[DO THIS]
Copy out the rows word for word, starting with the line that contains "Task: Open the All inbox filter dropdown" and going on through the line that contains "will [x=1256, y=22].".

[EXERCISE INPUT]

++++++

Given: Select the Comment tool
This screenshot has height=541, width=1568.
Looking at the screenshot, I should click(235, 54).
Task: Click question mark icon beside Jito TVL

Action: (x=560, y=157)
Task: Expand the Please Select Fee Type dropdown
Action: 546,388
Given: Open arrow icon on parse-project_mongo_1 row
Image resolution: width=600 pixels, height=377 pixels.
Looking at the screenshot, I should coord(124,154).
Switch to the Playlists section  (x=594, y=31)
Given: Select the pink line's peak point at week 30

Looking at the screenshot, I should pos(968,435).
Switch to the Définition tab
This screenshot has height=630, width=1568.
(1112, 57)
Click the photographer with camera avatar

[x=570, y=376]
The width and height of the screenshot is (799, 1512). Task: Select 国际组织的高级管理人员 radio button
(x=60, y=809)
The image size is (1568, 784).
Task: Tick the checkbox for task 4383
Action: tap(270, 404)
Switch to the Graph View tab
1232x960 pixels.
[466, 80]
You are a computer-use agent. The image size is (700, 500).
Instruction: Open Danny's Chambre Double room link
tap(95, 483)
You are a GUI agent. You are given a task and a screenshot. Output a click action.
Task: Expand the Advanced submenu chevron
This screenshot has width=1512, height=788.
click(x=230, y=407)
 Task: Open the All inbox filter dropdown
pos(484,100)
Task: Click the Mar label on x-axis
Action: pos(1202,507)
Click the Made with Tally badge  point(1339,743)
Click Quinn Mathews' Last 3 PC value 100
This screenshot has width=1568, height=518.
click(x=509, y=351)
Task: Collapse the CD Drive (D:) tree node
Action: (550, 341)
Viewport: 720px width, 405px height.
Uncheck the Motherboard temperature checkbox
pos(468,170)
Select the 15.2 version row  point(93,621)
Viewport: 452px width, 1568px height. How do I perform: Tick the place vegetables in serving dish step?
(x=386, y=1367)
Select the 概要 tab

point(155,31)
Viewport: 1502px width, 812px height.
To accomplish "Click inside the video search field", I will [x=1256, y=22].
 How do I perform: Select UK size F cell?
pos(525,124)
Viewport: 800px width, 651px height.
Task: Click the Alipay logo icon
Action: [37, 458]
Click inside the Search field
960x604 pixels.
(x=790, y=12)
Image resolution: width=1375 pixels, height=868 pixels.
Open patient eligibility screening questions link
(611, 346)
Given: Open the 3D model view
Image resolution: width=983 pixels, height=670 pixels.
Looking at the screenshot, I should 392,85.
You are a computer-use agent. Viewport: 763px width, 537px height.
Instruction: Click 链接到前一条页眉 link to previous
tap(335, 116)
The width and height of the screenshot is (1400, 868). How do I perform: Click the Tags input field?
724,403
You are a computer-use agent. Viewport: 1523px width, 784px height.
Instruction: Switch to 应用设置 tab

++++++

[COMPLETE OUTPUT]
 Task: Open the All inbox filter dropdown
pos(484,100)
Task: Click the Mar label on x-axis
Action: pos(1202,507)
Click the Made with Tally badge  point(1339,743)
Click Quinn Mathews' Last 3 PC value 100
This screenshot has width=1568, height=518.
click(x=509, y=351)
Task: Collapse the CD Drive (D:) tree node
Action: (550, 341)
Viewport: 720px width, 405px height.
Uncheck the Motherboard temperature checkbox
pos(468,170)
Select the 15.2 version row  point(93,621)
Viewport: 452px width, 1568px height. How do I perform: Tick the place vegetables in serving dish step?
(x=386, y=1367)
Select the 概要 tab

point(155,31)
Viewport: 1502px width, 812px height.
To accomplish "Click inside the video search field", I will [x=1256, y=22].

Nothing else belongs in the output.